“Un sueño hecho realidad”

Estaba por comenzar el invierno, un vallado de tela verde dividió el patio de la Carrodilla en dos. El Caserón había quedado como queda un enfermo en la sala de operaciones separado por un biombo…
Y comenzaron el trabajo de restauración, el pino ciprés, erguido y señorial, contemplaba como podaban su compañera de tantos días soleados y noches de luna llena, su hermana Glicina, aferrada a los pies del histórico Caserón Solanilla, memoria viviente de una tierra poblada de varones y mujeres que supieron y saben hacer de este desierto mendocino, un oasis fruto del trabajo, el sol y el agua.
La glicina podada en tu totalidad adelantó el invierno, y fue preludio del comienzo de los trabajos que desnudaron el caserón, limpiando toda apariencia, como dejándose trabajar por la mano del alfarero, lo vimos desprovisto de todo, la ausencia del techo dejaba entrar el tibio sol de la mañana y albergaba la luna que se metía a pleno por la noches dando fuerza de esperanza a las paredes que se mantenía firmes como memoria viviente de una historia añosa.
La primavera no se hizo esperar, y esta Glicina abrazada a los pilares de la galería de planta baja queriendo gritar que no todo está perdido, hizo brotar dos flores en la parte más rugosa de su tronco, como diciendo, aquí vamos, comienzan a destellar los signos de lo que pronto ha de ser!
Y la mano del hombre, obreros artesanos cada uno en su oficio, comenzaron a hacer realidad parte del credo que dice:

“Creo en vos
Arquitecto, ingeniero
Artesano, carpintero
Albañil y armador
Creo en vos
Constructor de pensamiento
De la música y el viento
De la paz y del amor”

Y así fue que cada uno, cada una, como las “damas mendocina”, los gauchos, “los 60 granaderos” que cruzan los Andes y los fieles que donaron sus joya para coronar a la Reina de los Viñedo, haciendo un esfuerzo le pusimos “el hombro al caserón!”

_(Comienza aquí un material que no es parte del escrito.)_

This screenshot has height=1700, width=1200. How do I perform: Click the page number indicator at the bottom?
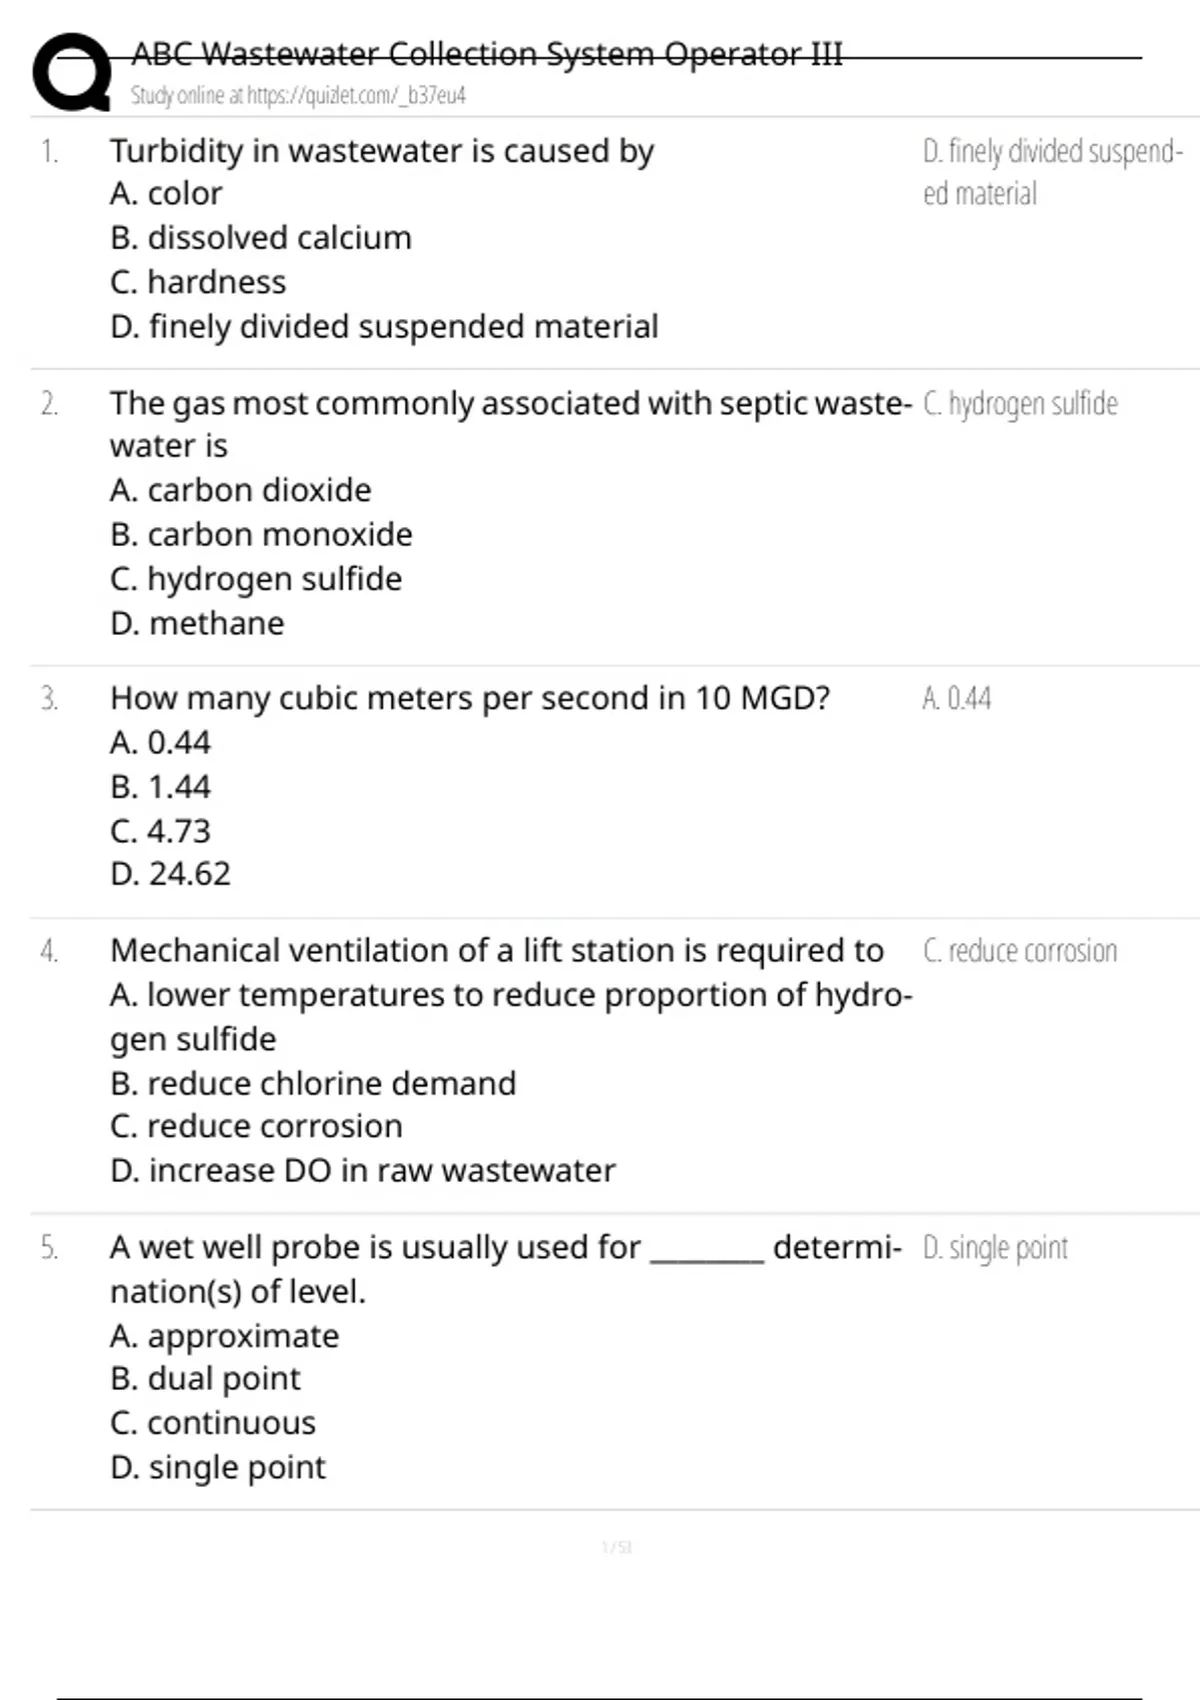pyautogui.click(x=616, y=1548)
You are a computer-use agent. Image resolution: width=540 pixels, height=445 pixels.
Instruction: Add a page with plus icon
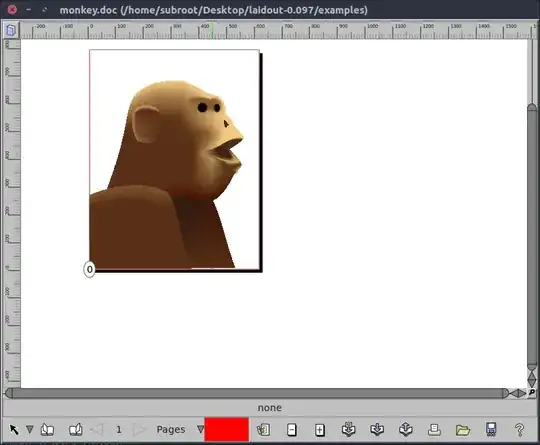click(x=320, y=430)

La glicina marcaba el tiempo, cada vez más hojas, y tímidas flores que cantaban a la vida, a la esperanza, y el barro se adhería a las paredes, las maderas recobraban su natural color, puertas y ventanas se abrían para dar paso a la historia que se hacía presente en una abrir y cerrar de ojos.

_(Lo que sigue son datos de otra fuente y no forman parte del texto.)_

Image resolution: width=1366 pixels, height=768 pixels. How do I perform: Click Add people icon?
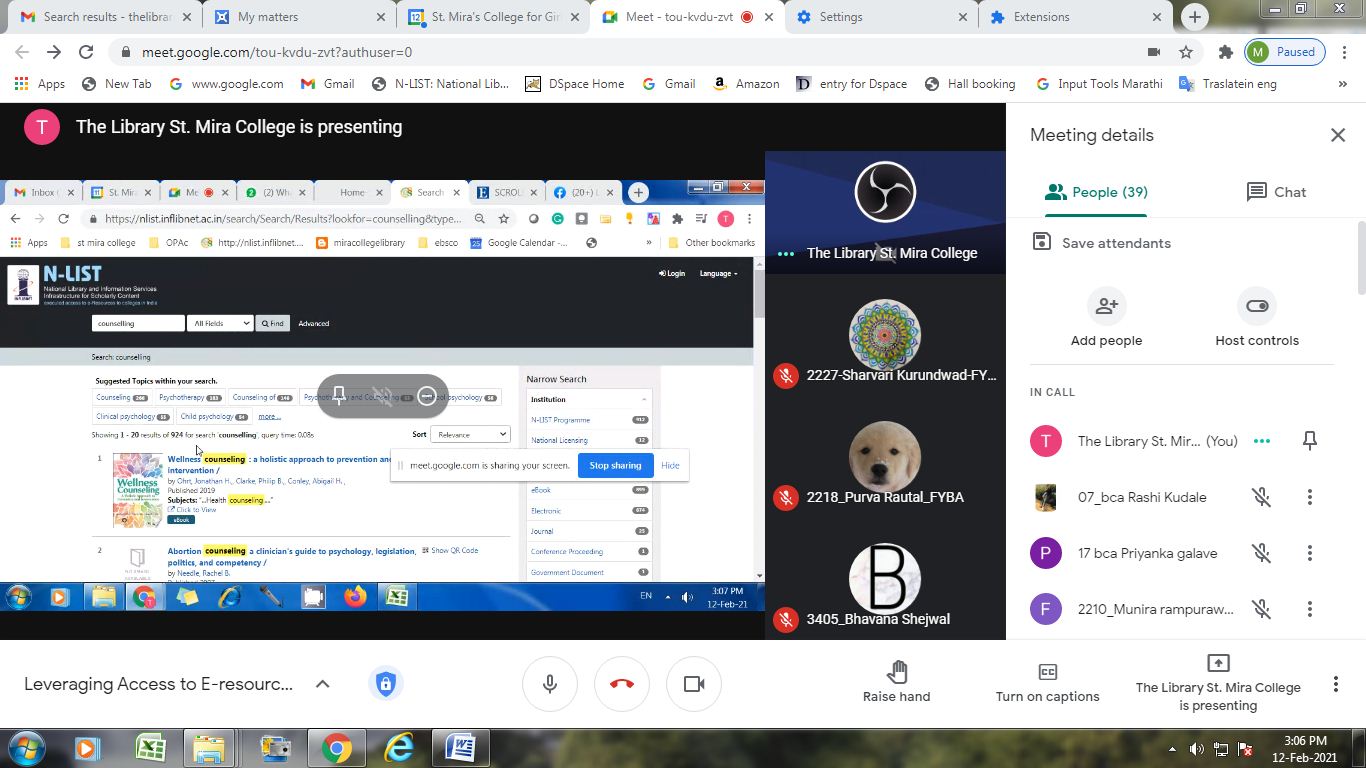click(1106, 307)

El techo nos llevaba a la época de la colonia y la luz por la noche apresuraba el día esperado…
El primer signo que ya estaba dando a luz la obra restaurada fue el día que corrieron el telón verde que dividía el patio, el pino pudo darle la mano sin obstáculo al caserón traído al presente como nuevo, sin perder los signos del tiempo, 200 años de memoria mendocina, 200 años de corazones que se aferran a sus sueños, porque los verán hechos realidad.

El patio se cubrió de gente, los que vinieron a contemplar la obra terminada, en un gesto simbólico de corte de cinta, aplausos y un rico vino de honor atravesaron sin temor, a puertas abiertas y gozaron con los cinco sentidos, del caserón histórico de la Carrodilla.
“Un sueño hecho realidad”.

Carrodilla, amanecer del 18 de diciembre de 2011.